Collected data
########################################

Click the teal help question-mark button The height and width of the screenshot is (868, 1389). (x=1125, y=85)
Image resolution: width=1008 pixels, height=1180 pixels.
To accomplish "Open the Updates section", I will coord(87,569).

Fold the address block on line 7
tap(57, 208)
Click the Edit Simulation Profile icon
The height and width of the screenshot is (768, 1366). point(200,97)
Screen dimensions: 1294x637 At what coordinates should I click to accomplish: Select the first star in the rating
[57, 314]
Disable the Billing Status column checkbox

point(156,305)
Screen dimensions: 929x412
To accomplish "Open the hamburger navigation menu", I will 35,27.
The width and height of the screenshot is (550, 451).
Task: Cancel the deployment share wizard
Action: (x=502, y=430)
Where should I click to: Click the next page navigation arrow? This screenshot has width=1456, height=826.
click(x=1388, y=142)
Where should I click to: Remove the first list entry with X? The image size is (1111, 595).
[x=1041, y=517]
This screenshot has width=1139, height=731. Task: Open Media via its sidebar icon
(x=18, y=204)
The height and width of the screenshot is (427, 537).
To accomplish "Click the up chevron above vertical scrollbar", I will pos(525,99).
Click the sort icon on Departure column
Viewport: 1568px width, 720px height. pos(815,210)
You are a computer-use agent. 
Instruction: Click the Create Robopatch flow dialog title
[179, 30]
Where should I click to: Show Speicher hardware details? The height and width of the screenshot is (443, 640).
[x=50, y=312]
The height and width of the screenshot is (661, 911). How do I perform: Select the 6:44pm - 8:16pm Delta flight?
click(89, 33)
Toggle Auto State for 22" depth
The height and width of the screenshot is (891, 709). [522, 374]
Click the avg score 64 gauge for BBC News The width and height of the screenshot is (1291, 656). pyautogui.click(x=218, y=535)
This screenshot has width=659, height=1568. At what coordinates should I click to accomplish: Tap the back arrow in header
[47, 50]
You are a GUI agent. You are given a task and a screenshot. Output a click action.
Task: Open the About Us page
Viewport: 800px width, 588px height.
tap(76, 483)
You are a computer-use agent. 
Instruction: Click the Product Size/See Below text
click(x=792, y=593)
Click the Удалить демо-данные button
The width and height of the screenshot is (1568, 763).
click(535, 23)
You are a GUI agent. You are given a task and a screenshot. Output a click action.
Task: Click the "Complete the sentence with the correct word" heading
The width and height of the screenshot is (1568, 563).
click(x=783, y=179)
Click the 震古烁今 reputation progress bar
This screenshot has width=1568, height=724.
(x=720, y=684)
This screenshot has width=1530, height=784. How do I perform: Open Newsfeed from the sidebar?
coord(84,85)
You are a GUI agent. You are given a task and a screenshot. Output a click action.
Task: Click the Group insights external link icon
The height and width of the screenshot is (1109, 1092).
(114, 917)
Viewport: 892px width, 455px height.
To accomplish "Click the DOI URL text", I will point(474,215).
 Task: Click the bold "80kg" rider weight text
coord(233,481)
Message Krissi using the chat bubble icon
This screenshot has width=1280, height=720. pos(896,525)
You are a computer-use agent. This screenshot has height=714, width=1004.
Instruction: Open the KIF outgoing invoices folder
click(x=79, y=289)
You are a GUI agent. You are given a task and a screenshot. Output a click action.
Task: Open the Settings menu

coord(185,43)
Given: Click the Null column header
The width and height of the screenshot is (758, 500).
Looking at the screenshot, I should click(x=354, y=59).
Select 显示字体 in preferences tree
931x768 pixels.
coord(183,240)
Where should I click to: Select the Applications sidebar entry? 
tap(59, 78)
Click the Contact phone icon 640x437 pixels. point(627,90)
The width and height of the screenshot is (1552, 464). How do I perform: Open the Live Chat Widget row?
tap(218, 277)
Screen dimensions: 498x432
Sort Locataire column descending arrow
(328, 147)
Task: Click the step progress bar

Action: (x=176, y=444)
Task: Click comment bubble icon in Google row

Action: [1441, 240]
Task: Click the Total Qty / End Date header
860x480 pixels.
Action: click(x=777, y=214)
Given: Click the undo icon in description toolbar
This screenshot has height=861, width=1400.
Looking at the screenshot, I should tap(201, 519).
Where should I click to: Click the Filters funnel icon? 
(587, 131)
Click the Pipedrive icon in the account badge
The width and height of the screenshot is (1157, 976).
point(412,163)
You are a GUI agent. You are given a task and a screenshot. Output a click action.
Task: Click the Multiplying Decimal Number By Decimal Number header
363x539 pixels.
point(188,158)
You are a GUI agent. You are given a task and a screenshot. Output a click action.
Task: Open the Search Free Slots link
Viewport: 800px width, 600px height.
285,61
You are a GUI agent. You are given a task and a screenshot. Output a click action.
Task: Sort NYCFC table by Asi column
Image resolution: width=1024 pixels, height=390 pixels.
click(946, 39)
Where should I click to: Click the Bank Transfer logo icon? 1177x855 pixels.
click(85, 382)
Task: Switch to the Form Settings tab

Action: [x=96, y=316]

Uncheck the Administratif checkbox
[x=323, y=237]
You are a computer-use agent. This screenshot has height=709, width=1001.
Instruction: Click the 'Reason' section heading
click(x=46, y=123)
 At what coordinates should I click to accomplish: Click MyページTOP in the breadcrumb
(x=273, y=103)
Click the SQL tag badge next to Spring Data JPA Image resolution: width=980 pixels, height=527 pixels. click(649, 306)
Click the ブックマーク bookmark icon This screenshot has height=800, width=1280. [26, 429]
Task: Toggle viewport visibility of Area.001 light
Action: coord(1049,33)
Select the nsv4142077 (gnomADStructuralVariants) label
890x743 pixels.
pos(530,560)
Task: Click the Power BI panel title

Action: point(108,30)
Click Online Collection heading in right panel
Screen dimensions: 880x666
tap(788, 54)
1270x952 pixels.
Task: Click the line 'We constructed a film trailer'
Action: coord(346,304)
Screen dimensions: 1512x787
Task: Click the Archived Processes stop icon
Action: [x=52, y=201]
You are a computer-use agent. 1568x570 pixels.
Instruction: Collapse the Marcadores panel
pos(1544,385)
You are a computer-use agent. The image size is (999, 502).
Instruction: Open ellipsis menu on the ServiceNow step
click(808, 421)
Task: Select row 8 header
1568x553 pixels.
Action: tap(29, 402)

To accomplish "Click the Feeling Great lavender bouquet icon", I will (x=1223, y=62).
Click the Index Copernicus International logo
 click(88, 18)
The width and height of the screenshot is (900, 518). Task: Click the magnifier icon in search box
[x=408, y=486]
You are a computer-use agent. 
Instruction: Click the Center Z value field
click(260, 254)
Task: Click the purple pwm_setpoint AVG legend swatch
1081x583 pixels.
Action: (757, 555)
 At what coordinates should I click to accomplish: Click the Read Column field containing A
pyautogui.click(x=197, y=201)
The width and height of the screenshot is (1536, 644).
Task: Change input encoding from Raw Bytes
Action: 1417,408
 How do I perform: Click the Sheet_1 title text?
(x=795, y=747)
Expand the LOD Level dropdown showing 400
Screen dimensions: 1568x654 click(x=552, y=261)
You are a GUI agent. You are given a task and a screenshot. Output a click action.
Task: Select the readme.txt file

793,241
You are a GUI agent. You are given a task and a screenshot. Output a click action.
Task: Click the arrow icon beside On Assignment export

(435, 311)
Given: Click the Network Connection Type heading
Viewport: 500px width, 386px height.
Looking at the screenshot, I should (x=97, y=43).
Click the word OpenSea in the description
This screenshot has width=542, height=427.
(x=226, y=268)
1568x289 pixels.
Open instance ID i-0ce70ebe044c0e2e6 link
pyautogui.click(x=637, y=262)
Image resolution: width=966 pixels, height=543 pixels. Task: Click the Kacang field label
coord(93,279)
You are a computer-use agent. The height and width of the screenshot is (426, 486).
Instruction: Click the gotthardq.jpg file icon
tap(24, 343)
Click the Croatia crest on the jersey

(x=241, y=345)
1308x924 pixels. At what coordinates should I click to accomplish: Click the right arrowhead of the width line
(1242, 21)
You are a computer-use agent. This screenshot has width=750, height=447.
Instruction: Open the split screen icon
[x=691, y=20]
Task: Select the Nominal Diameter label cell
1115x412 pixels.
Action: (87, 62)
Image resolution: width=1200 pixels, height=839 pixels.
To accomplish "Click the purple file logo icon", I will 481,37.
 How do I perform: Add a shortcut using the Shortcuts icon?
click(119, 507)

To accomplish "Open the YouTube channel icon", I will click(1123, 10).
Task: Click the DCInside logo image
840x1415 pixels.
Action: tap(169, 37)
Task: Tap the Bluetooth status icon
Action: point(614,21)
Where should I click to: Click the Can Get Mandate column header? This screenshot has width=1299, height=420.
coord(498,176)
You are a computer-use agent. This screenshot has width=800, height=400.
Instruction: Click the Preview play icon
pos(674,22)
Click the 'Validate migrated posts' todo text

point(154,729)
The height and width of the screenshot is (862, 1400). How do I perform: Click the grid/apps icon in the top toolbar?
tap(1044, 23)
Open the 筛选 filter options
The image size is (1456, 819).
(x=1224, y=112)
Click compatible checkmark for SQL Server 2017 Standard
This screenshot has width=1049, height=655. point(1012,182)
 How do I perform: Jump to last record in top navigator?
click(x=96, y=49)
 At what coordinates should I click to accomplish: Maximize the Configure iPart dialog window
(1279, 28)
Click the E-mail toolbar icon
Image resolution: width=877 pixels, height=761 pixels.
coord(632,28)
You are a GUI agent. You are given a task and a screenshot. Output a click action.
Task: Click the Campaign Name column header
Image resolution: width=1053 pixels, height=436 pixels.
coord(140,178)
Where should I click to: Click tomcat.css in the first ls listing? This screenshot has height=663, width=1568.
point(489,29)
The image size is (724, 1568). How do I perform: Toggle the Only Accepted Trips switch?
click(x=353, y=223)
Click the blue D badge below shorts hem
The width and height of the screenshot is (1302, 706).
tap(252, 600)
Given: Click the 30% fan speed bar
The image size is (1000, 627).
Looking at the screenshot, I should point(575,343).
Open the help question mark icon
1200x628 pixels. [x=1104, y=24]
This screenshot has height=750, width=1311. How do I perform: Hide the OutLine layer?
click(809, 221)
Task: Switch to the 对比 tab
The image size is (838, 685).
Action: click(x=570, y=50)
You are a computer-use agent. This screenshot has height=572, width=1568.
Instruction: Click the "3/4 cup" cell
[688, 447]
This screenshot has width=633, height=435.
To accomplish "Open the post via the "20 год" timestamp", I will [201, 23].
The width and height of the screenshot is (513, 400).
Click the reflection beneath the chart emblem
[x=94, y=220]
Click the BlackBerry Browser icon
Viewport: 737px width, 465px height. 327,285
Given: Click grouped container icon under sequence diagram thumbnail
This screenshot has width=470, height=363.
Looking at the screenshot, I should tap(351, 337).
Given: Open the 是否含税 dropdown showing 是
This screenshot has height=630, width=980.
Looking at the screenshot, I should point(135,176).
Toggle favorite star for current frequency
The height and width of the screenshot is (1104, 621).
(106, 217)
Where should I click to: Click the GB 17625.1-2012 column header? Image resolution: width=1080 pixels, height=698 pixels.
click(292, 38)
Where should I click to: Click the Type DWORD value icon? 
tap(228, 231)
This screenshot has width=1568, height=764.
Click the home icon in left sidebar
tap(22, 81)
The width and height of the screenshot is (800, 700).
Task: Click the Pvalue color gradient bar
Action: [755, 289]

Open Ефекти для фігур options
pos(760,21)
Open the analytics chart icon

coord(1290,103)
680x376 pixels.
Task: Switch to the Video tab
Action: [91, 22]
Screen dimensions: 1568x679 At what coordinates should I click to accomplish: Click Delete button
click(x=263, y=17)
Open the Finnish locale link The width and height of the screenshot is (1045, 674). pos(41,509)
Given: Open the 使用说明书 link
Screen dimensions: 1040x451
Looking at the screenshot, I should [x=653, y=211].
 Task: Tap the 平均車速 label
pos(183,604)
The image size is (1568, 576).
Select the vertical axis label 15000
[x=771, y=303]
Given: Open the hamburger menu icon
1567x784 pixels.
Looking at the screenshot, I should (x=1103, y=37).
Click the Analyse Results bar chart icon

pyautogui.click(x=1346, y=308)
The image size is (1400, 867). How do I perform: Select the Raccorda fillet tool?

########################################

From the records above, return each line that has the string "purple".

Task: Click the purple pwm_setpoint AVG legend swatch
To accomplish "Click the purple file logo icon", I will 481,37.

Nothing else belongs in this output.